The blown block that blew up came one play after a hold by John Carlson backed Seattle to its own 5.
It's 2nd and 10 on the Seattle 5. Seattle breaks in 2 WR, TE, Rb. Bears are in a base 4-3. At the snap, Bazuin runs right around Williams, before even fullback David Kirtman reaches the line of scrimmage. In fact, Charlie Frye is still in his backpedal. Whatever wily decision Frye should have, could have but didn't make, this play is FUBAR. Frye does, as Warren Moon put it, the "thing he can do" and scrambles right avoiding Bazuin. In the confusion, Williams has not only permitted Bazuin near unimpeded to the ball carrier, but stupidly vacated right containment attempting to make up for his mistake. Making another mistake.
In the scrum, Steve Vallos has lost his man, tackle Matt Toeaina. Kirtman puts a block on Toeaina, but rightly continues his route left. Right not because it positively affects the play, moving towards the left flat whilst Frye is rolling right renders Kirtman dead, but right because that was Kirtman's assignment. Toeaina grabs Frye, Frye attempts to dish the ball to T.J. Duckett and you know the rest.

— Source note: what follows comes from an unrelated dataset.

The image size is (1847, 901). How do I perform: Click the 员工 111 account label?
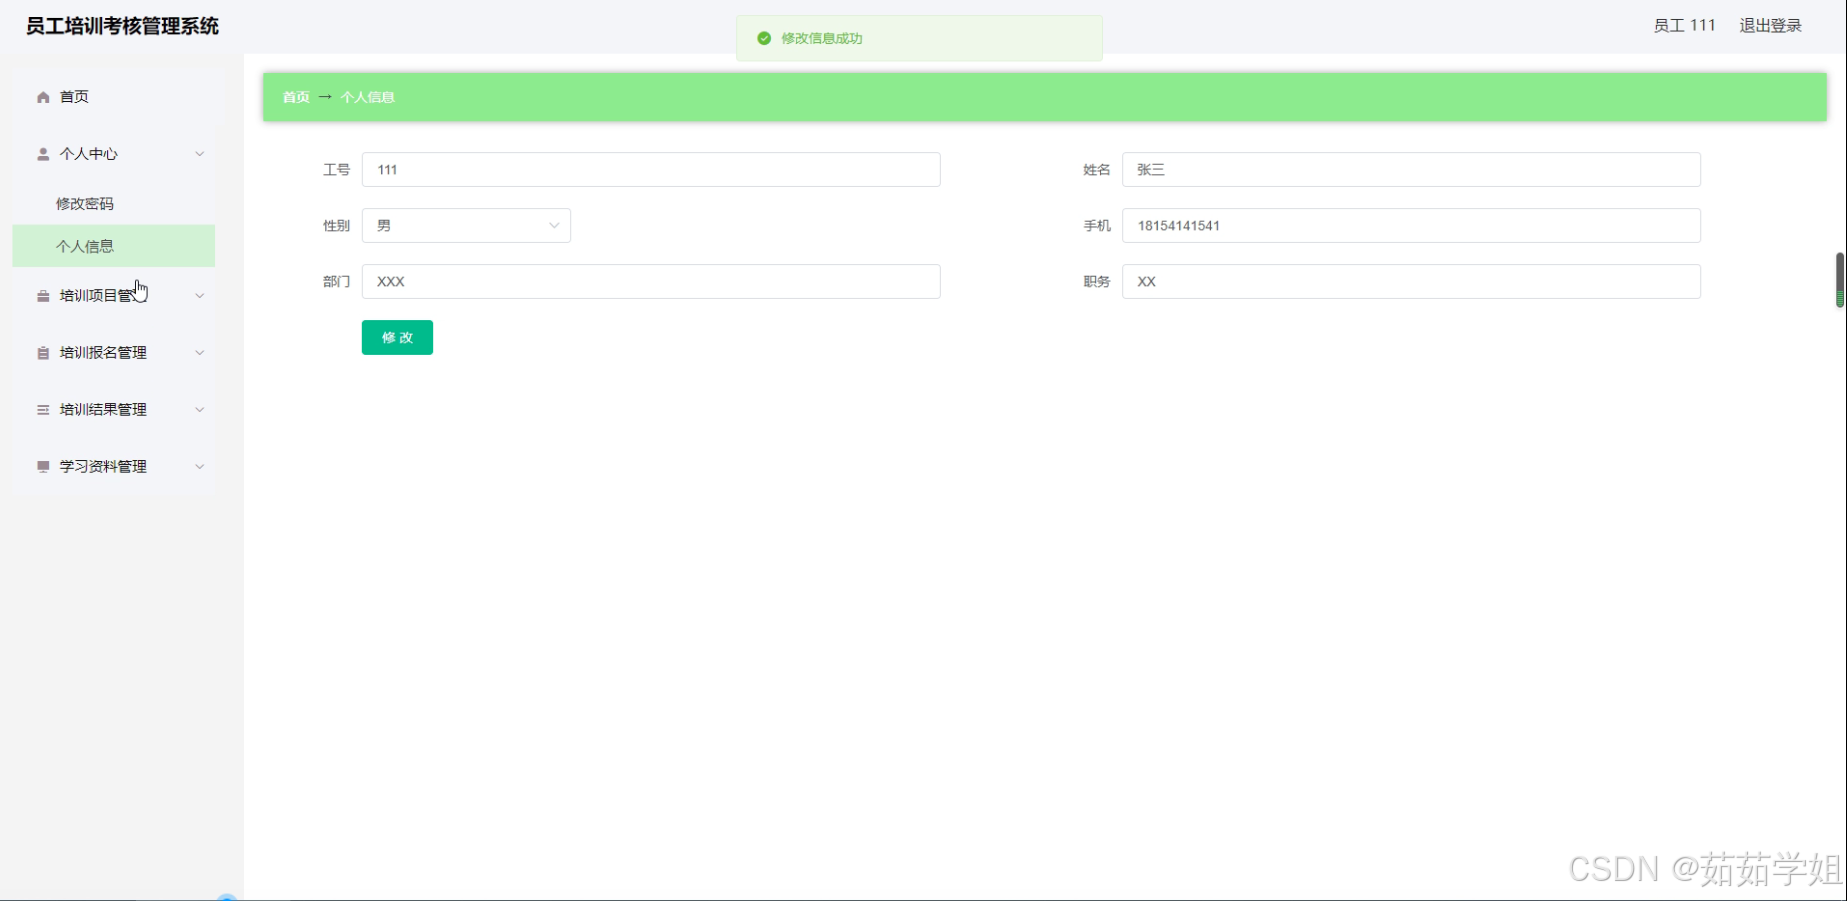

- Mansfield Wrotto was the man ducking defenders on Frye's first interception of the quarter - second of the game. Wrotto has quick feet and can dominate a defender, but against a blitz he makes terrible reads, too often hustling forward to engage one man while obliviously allowing defenders to storm in around him. That was the case on this play, Wrotto quixotically charging Rod Wilson while Ricky Manning, Jr. sprinted untouched just right of Wrotto. I'm not sure Wilson was even blitzing, and Wrotto certainly should have held the line rather than volunteer a pass rush lane.
- Duckett can be picky but he does pick up blitzes well.
- One thing Logan Payne can do, to repeat a theme, is snatch the ball away from his body.
- Michael Bumpus and new long snapper Tim Lindsey missed tackles on Earl Bennett's punt return touchdown. Bumpus, a gunner, struggled to break Chicago's press and was very late to reach Bennett. Lindsey was nearly the last line of defense and was forced into a bad angle.
That's it. Both teams went vanilla and interesting play took a quarter off. Frye may not be long for this league, but his line didn't help him. We'll complete the 4th quarter and overtime tomorrow.